**WHAT TO PRODUCE**. Please restate all of the records word for word, setting the pictures aside.

[Records from a collection]
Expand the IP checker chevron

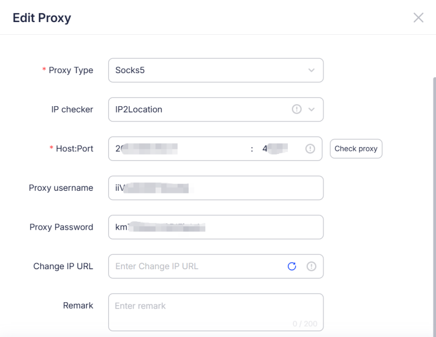pyautogui.click(x=312, y=109)
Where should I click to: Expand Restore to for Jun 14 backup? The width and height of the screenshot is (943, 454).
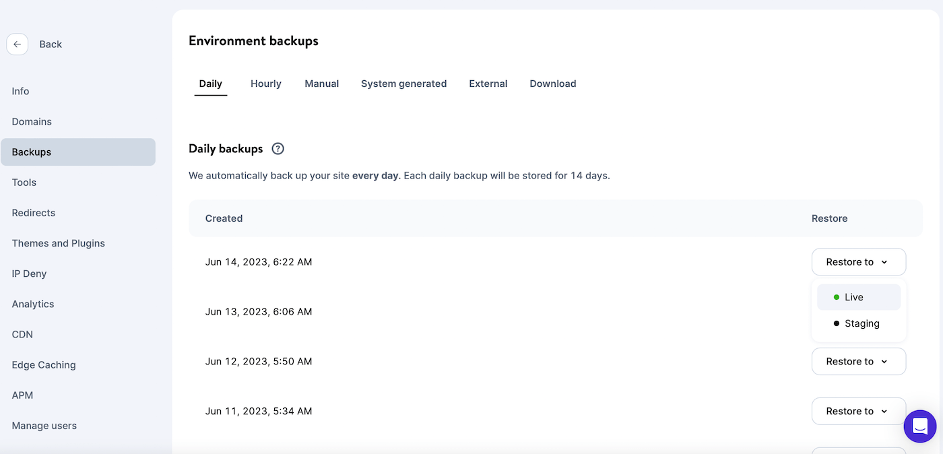coord(858,261)
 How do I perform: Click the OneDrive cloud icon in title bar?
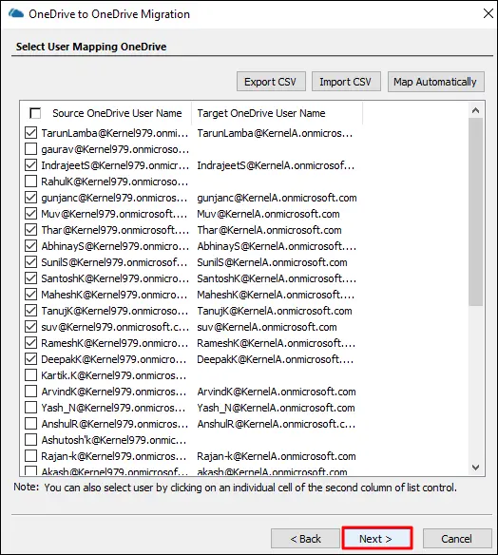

**EXERCISE ANSWER**.
Expand the IP checker chevron

pyautogui.click(x=312, y=109)
Where should I click to: Expand Restore to for Jun 14 backup? The width and height of the screenshot is (943, 454).
coord(858,261)
 How do I perform: Click the OneDrive cloud icon in title bar?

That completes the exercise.